Nesse ponto do romance, se o leitor associar tais figuras aos anos de 1830, poderá muito bem dispor a lhes dar uma interpretação política. Os três imperadores representam a fundação, o apogeu e o abuso ou declínio do Império, ao passo que Massinissa indica os que, potencialmente, poderiam se opor a ele, mas, de fato, tornam-se seus aliados. Em um sentido, então, essas figuras representam o arranjo político do Império que caracterizamos sob o termo genérico de “Conciliação”– um poder que é completo, que pode ser justificado e até admirável – ou pode ser abusivo. Certamente esse poder transformou os opositores em aliados, de maneira que (na área fechada de um aposento) não há sinal de rebelião, exceto na pré-história (de Massinissa). Até mesmo Bento perdeu a noção do significado de tudo isso, do qual, podemos imaginar, o artista ou proprietário do período da Regência podia estar bem consciente.(GLEDSON, 1991: 137)

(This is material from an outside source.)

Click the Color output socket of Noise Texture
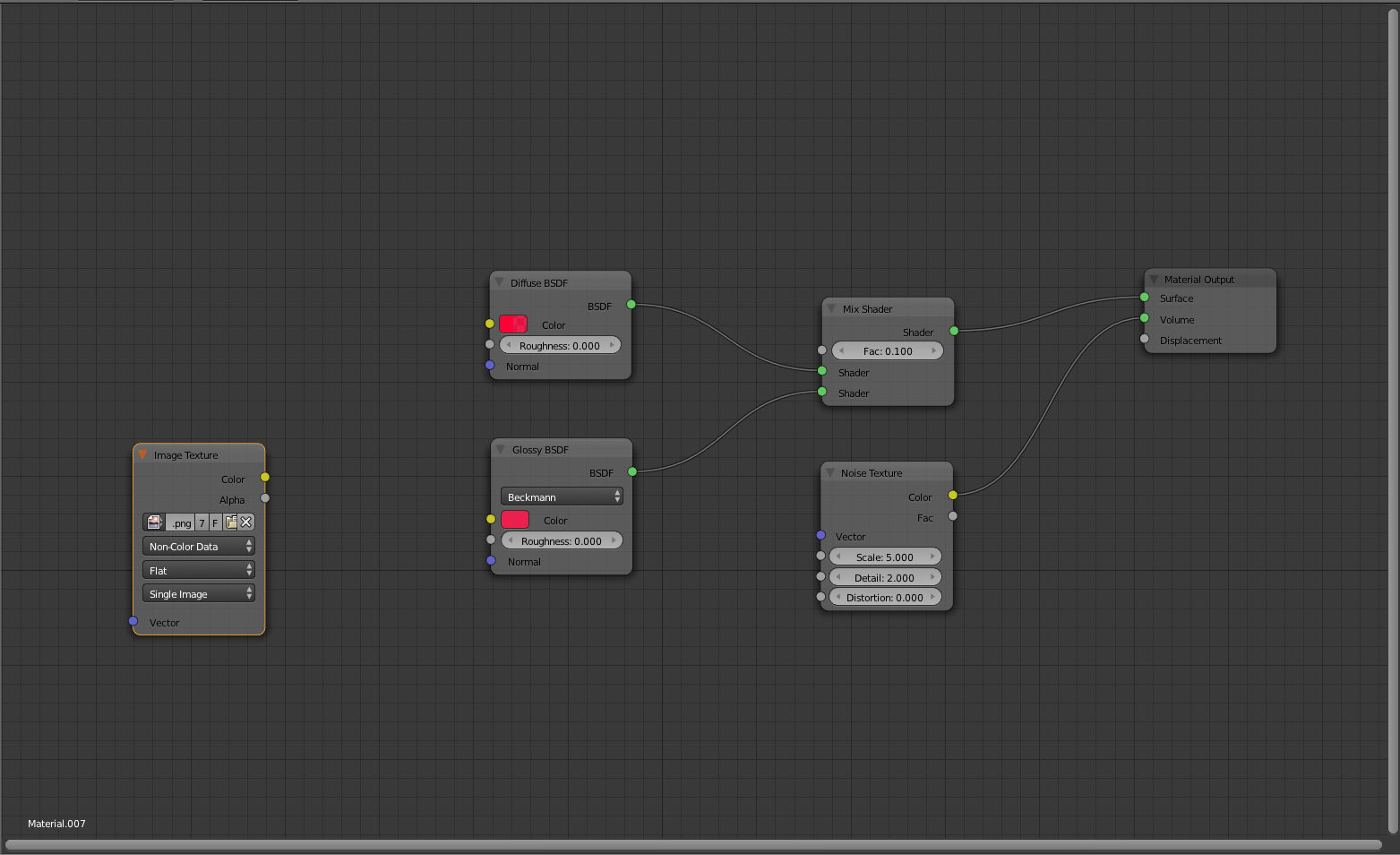 [952, 496]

É uma leitura possível. Mas vamos por um outro caminho... A reprodução da casa não

é vista como uma questão sentimental – “Esta casa do Engenho Novo, conquanto reproduza a

de Matacavalos, apenas me lembra aquela, e mais por efeito de comparação e de reflexão que

de sentimento” (OC I: 939). Se a pintura “é mais ou menos igual” e se o mais “é também

análogo e parecido”, fica claro que a reprodução não é idêntica à original. Se o fato é que a

decoração deve ser mais ou menos igual, parecida, vamos à descrição do templo central da

famosa Varanda Imperial, quando da sagração de D. Pedro II imperador do Brasil:

Do lado do Brasil, um padrão de ouro com a esfera de suas armas; aos pés de Portugal, reverdecem os louros de sua antiga glória, rodeados por estrelas, que simbolizam as províncias do Império, e ainda os signos do zodíaco que regem as datas do nascimento e da elevação ao trono do novo imperador (Sagitário e Câncer), tudo sobre um fundo azul. Além disso, para fortalecer bem a imagem e a tradição do predestinado soberano, grandes medalhões representam Carlos Magno, Francisco II, Napoleão e Pedro, o Grande. E claro, armas de Portugal e da Áustria, raízes da Casa Imperial Brasileira. No arco que cobre o trono, os perfis de Pedro I e D. João VI.Ao fundo do mesmo arco, um gênio conduzido por uma águia – símbolo da realeza – descendo com um ramo de palma em uma das mãos e uma coroa na outra; ambos olham na direção do Imperador. (SCHWARCZ, 1998: 76)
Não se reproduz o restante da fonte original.